-------- ENTRIES SHOWN

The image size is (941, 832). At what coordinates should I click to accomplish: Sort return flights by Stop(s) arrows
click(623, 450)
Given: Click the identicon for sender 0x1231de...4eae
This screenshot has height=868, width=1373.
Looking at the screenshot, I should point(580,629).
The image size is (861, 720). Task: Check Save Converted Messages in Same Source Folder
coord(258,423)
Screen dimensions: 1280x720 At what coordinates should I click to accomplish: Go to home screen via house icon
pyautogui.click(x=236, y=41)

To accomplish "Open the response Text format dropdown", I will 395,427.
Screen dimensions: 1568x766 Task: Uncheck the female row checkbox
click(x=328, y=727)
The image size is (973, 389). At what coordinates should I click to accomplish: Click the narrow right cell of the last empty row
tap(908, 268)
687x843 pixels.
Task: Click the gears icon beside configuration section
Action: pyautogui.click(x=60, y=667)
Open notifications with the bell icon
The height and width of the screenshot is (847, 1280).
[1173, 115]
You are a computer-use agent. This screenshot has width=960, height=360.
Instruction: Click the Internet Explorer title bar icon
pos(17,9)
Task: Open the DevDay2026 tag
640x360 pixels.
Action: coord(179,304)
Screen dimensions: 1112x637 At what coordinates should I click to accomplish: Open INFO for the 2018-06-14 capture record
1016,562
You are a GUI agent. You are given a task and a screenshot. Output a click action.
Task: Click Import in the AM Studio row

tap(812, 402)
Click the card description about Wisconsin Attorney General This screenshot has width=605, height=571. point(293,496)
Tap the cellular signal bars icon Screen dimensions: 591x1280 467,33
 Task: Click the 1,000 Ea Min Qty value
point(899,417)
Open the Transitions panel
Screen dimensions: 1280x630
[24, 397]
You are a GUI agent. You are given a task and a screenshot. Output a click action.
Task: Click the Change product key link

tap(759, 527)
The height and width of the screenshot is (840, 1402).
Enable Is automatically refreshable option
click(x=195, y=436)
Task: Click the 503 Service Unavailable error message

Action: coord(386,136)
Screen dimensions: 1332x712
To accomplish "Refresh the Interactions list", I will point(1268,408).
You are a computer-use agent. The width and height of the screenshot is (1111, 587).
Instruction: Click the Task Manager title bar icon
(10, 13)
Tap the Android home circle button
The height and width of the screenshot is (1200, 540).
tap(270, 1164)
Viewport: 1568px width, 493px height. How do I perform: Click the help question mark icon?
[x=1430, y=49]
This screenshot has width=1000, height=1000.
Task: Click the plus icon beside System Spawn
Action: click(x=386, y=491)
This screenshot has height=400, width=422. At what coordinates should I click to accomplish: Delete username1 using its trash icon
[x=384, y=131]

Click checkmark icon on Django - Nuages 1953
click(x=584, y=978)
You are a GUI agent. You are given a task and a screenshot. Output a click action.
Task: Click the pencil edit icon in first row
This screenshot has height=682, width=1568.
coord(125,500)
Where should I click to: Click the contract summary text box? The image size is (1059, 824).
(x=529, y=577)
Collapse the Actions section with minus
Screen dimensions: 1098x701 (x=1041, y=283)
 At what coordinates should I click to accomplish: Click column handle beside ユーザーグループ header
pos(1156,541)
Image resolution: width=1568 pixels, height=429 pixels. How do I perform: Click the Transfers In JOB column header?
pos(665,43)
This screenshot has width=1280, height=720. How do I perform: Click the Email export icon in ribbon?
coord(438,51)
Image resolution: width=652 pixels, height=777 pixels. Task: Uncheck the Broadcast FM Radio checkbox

----------------

▶ EXERCISE GOAL
Search the listing above for "will" and copy every line that holds it.

▶ SOLVED EXERCISE
To accomplish "Open the response Text format dropdown", I will 395,427.
To accomplish "Refresh the Interactions list", I will point(1268,408).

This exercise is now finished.